TASK BRIEF ▸
The records below hold a stretch from the line with "You are a computer-use" through the line with "Instruction: Click the"; return exactly those lines, ends included, and nothing more.

EXTRACTED ENTRIES ▸
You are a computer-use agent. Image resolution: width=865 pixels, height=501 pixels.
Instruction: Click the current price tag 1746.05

---

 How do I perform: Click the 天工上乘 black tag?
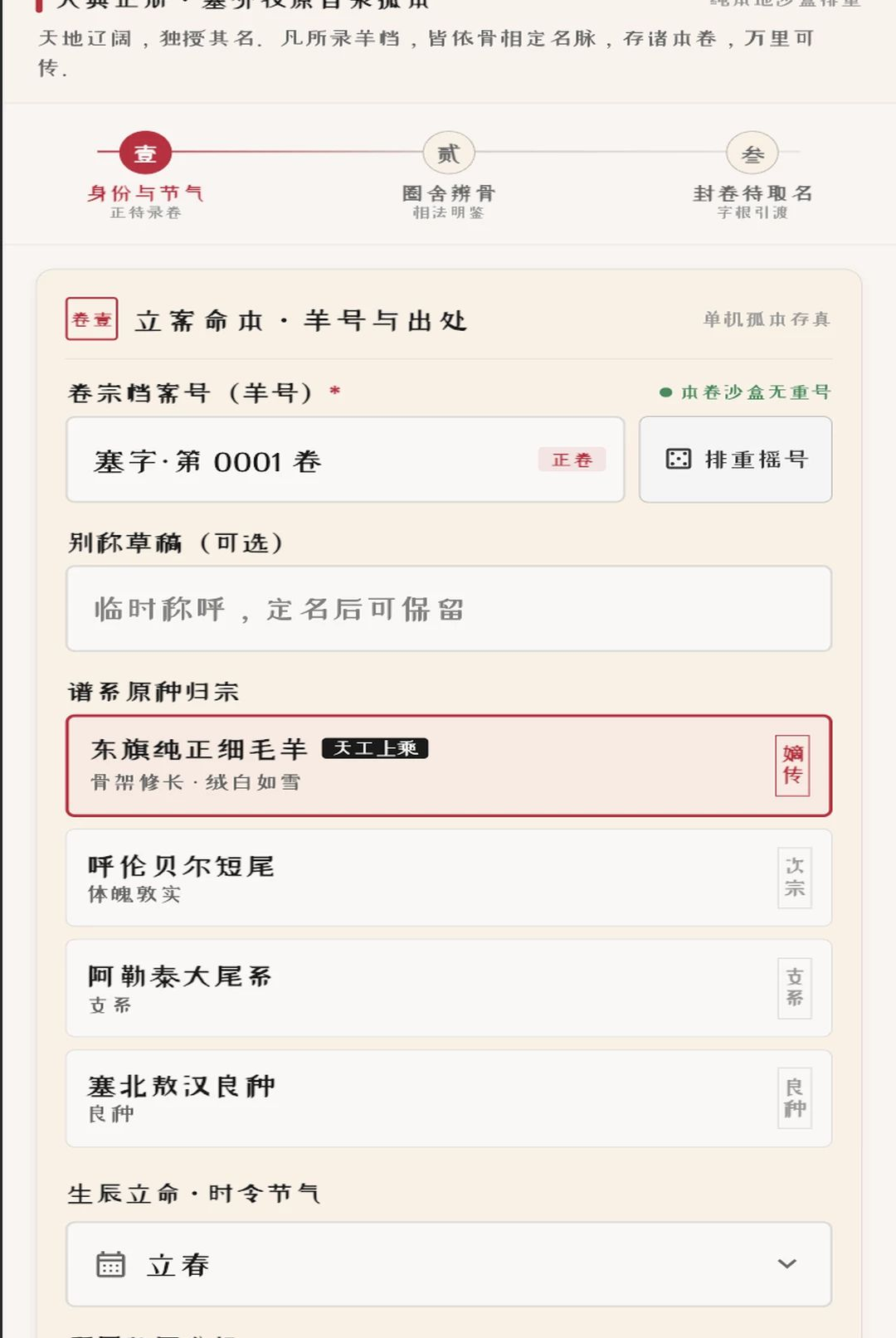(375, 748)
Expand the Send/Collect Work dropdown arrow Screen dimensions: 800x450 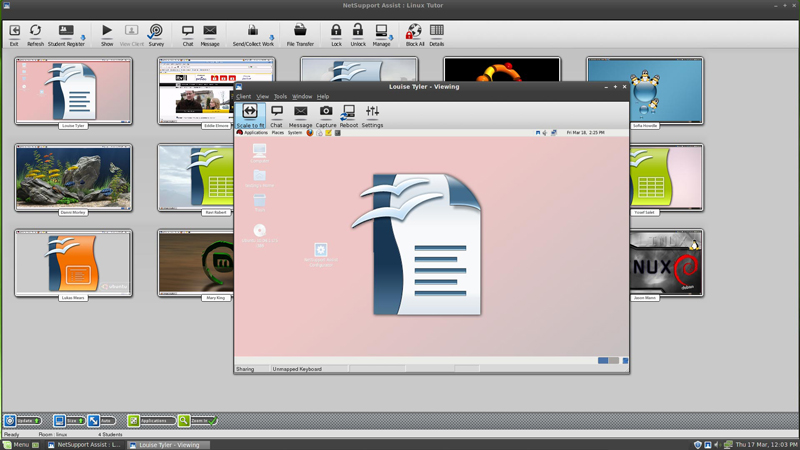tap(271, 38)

* * *

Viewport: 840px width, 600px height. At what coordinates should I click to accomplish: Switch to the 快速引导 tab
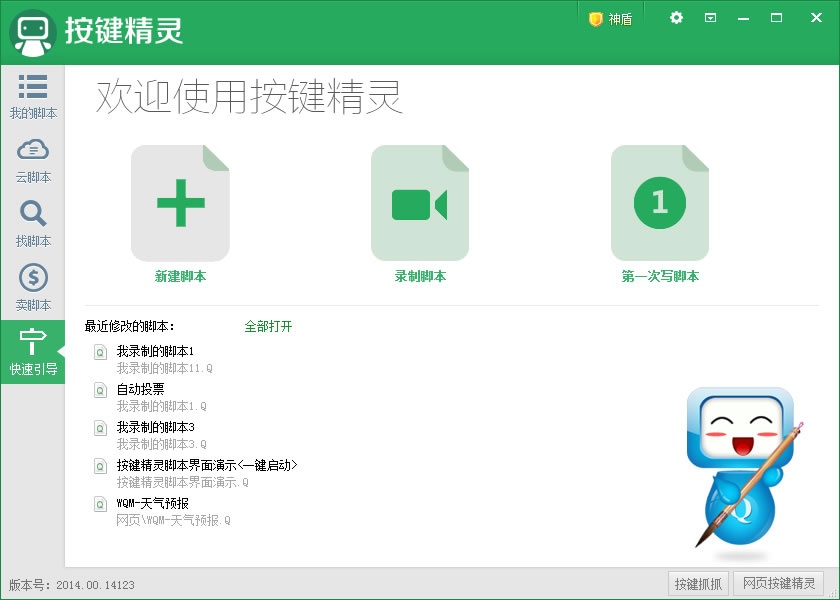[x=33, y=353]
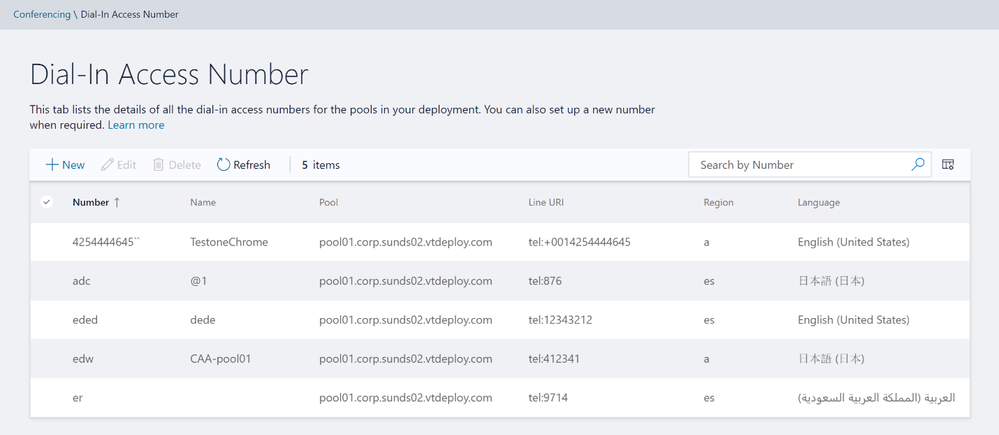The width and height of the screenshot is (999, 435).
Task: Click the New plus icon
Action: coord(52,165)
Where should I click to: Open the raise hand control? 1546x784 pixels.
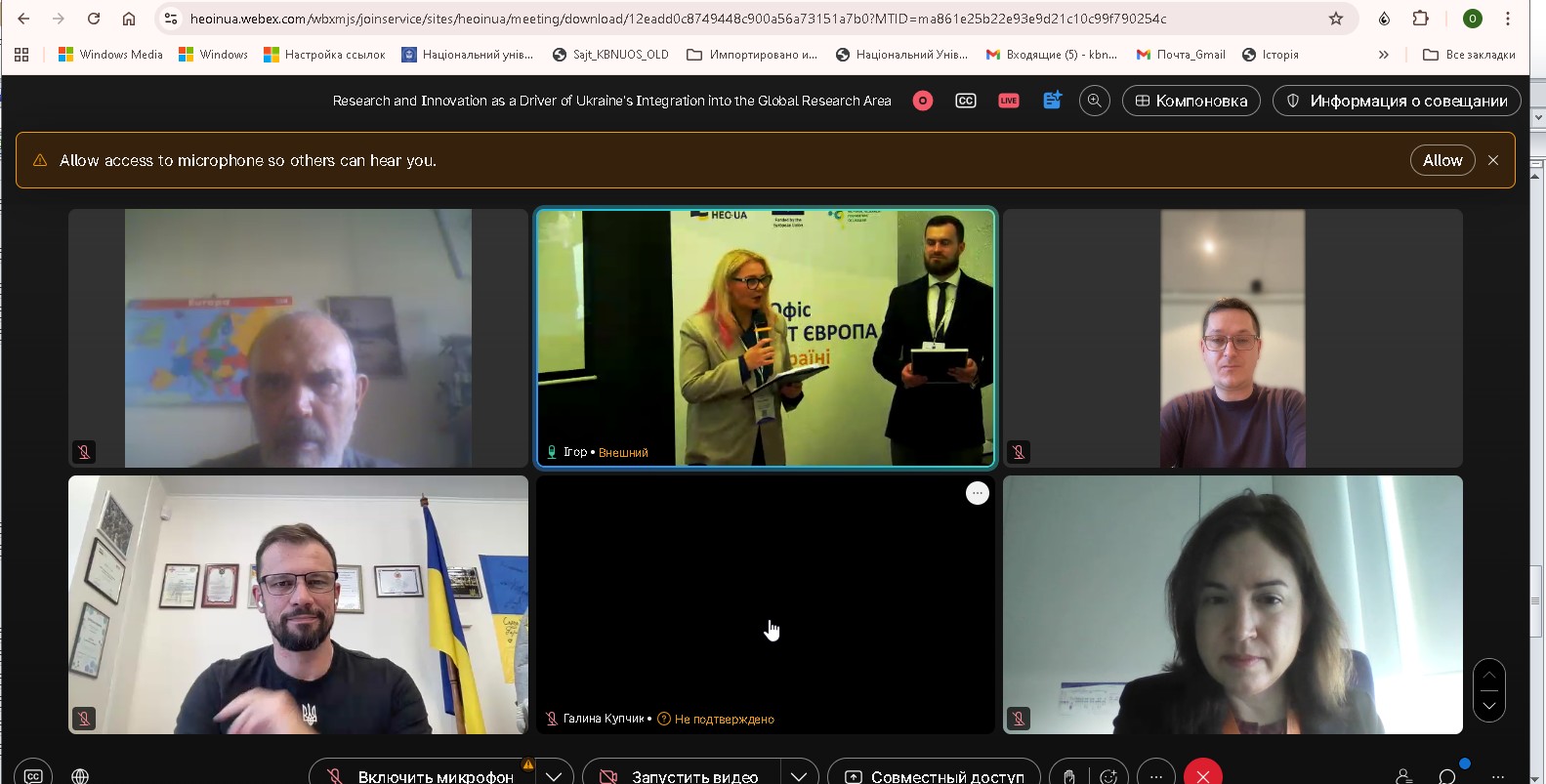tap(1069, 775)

RESPONSE ▸
You are a computer-use agent. Image resolution: width=865 pixels, height=501 pixels.
Instruction: Click the current price tag 1746.05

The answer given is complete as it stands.